For security intelligence: cve-mcp-server for consolidated CVE/EPSS/CISA KEV/MITRE ATT&CK/Shodan/VirusTotal intelligence in one server (27 tools, 21 APIs). mcp-shodan for focused Shodan reconnaissance. Add mcp-censys for complementary scanning data.
For enterprise/SOC teams: CheckPointSW/mcp-servers if you’re already on Check Point infrastructure. Command Zero if you run or manage a SOC and want autonomous investigation workflows. GitHub Secret Scanning MCP for any team using GitHub — free for repositories with Secret Protection enabled.
The Security Elephant in the Room
Every server in this review wraps tools that can cause real harm if misused. Unlike a database MCP server where the worst case is a dropped table, a misconfigured pentest MCP server could scan production systems without authorization, exfiltrate network data, or trigger intrusion detection alerts. None of these servers implement authorization boundaries beyond what their underlying tools provide.
The ecosystem-wide security picture has gotten worse, not better. A May 2026 analysis by BlueRock Security of MCP servers at large found: 41% have no authentication, 53% use static API keys (vs. proper OAuth), 36.7% are vulnerable to SSRF, and only 8.5% use OAuth. Security-focused MCP servers are not immune — two servers in this review received CVEs in May 2026 alone (CVE-2026-3959 for WireMCP, CVE-2026-43901 for bx33661/Wireshark-MCP). A systemic MCP STDIO transport RCE vulnerability affecting all language SDKs (Python, TypeScript, Java, Rust) was also disclosed — affecting an estimated 150M+ downloads across 7,000+ public servers.
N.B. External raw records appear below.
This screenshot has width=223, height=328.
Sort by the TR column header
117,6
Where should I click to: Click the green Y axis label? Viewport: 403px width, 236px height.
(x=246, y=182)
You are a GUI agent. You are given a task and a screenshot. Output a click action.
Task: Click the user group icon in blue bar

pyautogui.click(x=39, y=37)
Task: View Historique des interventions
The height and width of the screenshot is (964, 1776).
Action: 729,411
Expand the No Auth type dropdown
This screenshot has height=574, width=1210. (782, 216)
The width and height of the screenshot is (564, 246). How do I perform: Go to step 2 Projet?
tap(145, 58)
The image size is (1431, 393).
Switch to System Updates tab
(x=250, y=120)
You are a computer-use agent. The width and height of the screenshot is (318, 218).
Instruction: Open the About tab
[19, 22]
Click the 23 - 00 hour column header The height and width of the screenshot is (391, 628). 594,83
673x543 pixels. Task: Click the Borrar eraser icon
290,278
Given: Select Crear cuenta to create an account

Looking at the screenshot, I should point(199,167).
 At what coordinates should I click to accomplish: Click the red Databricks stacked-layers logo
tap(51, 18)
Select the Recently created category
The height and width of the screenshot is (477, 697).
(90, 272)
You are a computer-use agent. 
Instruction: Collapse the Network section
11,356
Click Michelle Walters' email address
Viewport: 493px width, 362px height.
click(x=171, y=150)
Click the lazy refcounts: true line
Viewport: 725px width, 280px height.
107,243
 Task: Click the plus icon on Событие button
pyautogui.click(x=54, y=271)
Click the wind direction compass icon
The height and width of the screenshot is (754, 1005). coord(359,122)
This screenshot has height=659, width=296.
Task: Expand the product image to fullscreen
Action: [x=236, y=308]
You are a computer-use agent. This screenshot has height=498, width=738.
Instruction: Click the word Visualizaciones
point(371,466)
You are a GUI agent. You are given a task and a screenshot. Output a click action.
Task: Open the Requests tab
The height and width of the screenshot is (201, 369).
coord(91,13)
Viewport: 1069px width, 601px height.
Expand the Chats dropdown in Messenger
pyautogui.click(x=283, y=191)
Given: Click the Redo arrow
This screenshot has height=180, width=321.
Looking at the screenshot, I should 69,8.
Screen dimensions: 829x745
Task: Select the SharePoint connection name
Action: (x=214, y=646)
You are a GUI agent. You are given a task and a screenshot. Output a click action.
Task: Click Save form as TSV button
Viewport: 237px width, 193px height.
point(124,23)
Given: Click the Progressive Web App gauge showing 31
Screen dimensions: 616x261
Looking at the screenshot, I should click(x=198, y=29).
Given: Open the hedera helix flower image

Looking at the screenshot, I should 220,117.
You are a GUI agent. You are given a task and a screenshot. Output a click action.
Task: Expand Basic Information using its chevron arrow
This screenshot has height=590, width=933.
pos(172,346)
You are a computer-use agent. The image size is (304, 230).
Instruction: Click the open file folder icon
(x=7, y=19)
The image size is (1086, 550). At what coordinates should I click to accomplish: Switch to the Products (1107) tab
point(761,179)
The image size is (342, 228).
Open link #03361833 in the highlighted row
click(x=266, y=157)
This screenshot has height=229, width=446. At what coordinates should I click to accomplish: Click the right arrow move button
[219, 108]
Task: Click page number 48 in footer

Before installing any of these: ensure you have written authorization to test the target systems, understand the legal implications in your jurisdiction, and limit tool access to authorized personnel only. The MCP ecosystem still has no standard for security tool authorization — each server trusts that the agent (and the human behind it) will use it responsibly. For security tools specifically, that trust is especially high-stakes.
Rating: 4.0/5
The network security MCP ecosystem continues to mature, with notable growth across all tiers in May 2026. PortSwigger’s Burp Suite MCP (795 stars) and FuzzingLabs’ mcp-security-hub (now 38 servers/300+ tools) anchor the top tier. mukul975/cve-mcp-server (571 stars in 5 weeks) confirms explosive demand for consolidated security intelligence. Enterprise adoption has arrived: Check Point and Command Zero both launched MCP offerings in late April/early May 2026, and GitHub Secret Scanning MCP went GA. 0xSteph/pentest-ai (276 stars, v0.15.1) added production-safe engagement flags that address a real gap in pentest tooling. The packet capture space stabilized — WireMCP holds stars despite dormancy, while bx33661/Wireshark-MCP remains the actively maintained option (now with its own CVE to monitor). Remaining concerns: the BlueRock Security ecosystem-wide analysis is alarming — 41% of MCP servers have no authentication and the systemic STDIO transport RCE affects the entire ecosystem. Security-focused servers ironically carry significant security risk. Some projects still show suspicious star inflation (hexstrike-ai at 8K+ stars with minimal development remains unexplained). Rating held at 4.0/5 — the growth in top-tier and enterprise tools is real, but the ecosystem-wide vulnerability findings are a serious counterweight that prevent a higher score.
This review was last edited on 2026-05-21 using Claude Sonnet 4.6 (Anthropic).